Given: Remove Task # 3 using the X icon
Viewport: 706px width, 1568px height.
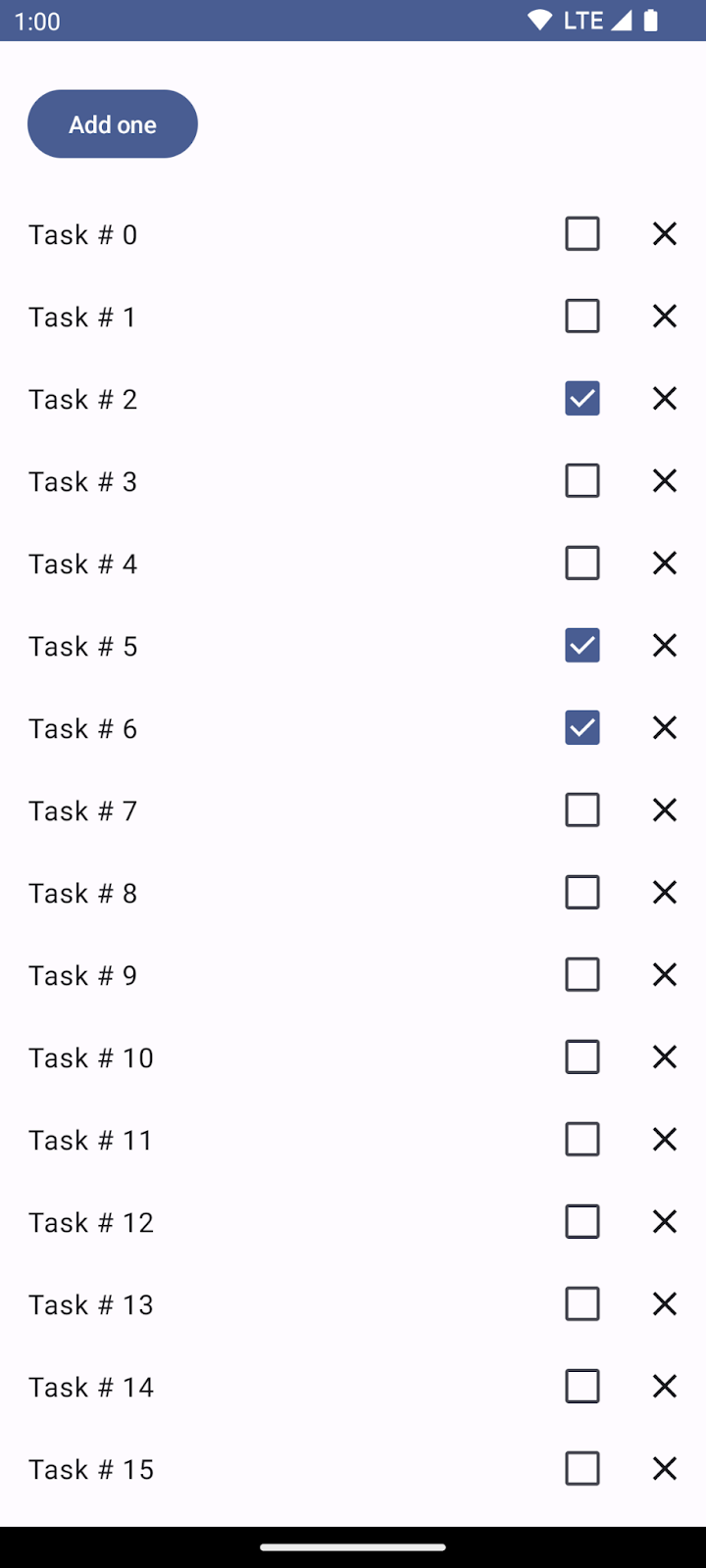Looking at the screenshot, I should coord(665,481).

...

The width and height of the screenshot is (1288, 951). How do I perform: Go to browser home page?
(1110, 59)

* * *

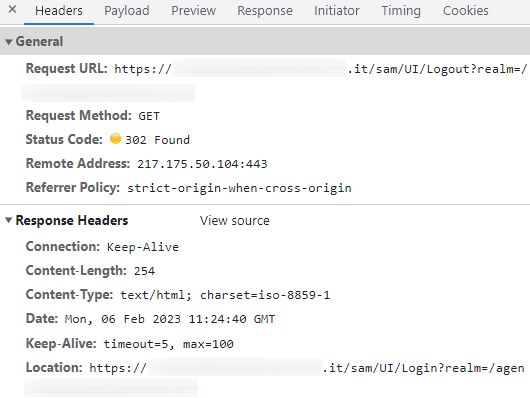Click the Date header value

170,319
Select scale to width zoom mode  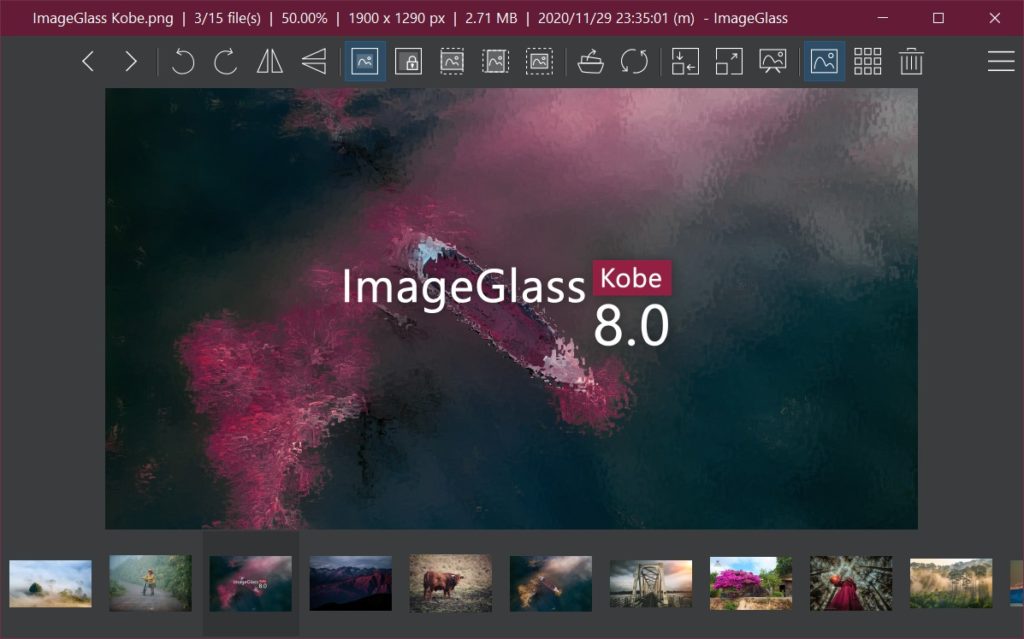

[SET PROBLEM]:
Show each line of the entries above that contains the word "height".

[RESULT FOR THIS EXERCISE]:
Viewport: 706px width, 1568px height.
The width and height of the screenshot is (1288, 951). How do I perform: Go to browser home page?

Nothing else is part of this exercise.